Your instructions:
From the review of The Good Survivor, extract the passage that begins at "The short film" and runs up to and including "right into them.", reproducing it word for word.

*** Excerpt Section Begins ***

Of course zombies are quite popular right now, given television shows such as The Walking Dead that have taken zombie culture to new heights. But The Good Survivor is less about the zombies and more about two very different characters who come together in a world filled with them - and one of the characters has what we have long traditionally viewed (and even called) a handicap.
I have had the opportunity to speak to Dylan about the filming, and I know it was an arduous ordeal for all of the cast and crew given that it was filmed in the winter and they were exposed to the elements for long periods of time. For Dylan it was on occasion particularly challenging, which is perhaps what has given rise to an astonishing performance that so captured me I had to watch the short three times to let it sink in fully.
This is not to diminish the roles played by anyone else, including the talented Steve Reeve Newman who looks a bit Grizzly Adams bear-like and who evokes the crankiness one would expect of someone who has been fending off hordes of zombies (and carries a secret inside them too). The supporting roles are equally well portrayed, but there is no doubt young Dylan steals the show as he fleshes out a character that is not only more than his "handicap", but is also perhaps even far more interesting and compelling because of it.
The short is filmed so well, particularly given the inclement weather conditions, and the directing is crisp and precise. The special effects are suitably gory, and the storyline is thoughtful as it explores what it takes to be a "good survivor", which in the end may not be about traditional survival skills at all.
The short film has now had a few public screenings, and even more people have had the opportunity to experience what I was so fortunate to get a sneak peek at. The reviews continue to be strong, and there continues to be interest in both the project and a very unique storyline that didn't shy away from the reality of "handicaps" but instead stared right into them.
This week The Good Survivor enters into a new phase of voting. You can view the film online and then you can vote for the project. A top winner from Alberta and a top winner from BC will be selected through a combination of votes, social media presence and a jury of judges to go to the next level of mentorship through Telus / NSI and an invitation to the Banff Media Festival to further the development and careers of the filmmakers.
The support of the community continues to be critical to ensuring The Good Survivor not only attracts new audiences, but furthers the development of a group of individuals who have already produced a remarkable short film, made in challenging circumstances and featuring a storyline that is not only unusual but compelling.
Over the past few years the art of filmmaking has truly taken off in our region. Thanks to individuals such as those involved in this project, Wood Buffalo and Fort McMurray are becoming part of the Canadian filmmaking presence, an amazing achievement that has occurred in a very short period of time. It is entirely due to thoughtful, professional products like this one, which marry a popular concept (zombies) with a solid storyline that explores what being a good survivor really means, and the true nature of our handicaps, whether they are physical or emotional.

*** Excerpt Section Ends ***
*** Raw data Section Begins ***

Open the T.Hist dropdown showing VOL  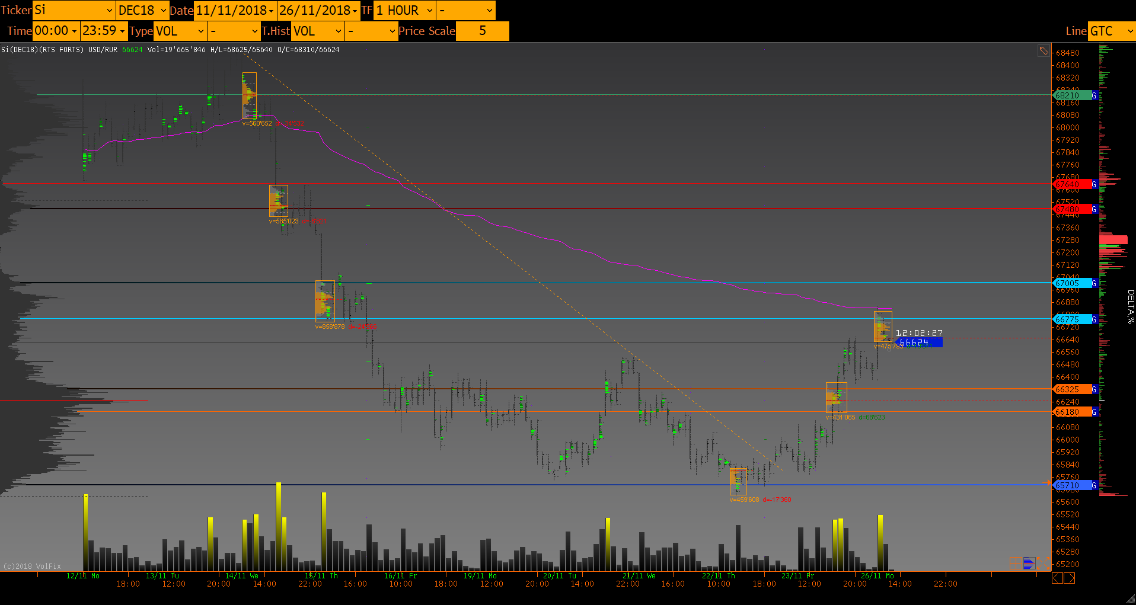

*** Raw data Section Ends ***

Response below:
The short film has now had a few public screenings, and even more people have had the opportunity to experience what I was so fortunate to get a sneak peek at. The reviews continue to be strong, and there continues to be interest in both the project and a very unique storyline that didn't shy away from the reality of "handicaps" but instead stared right into them.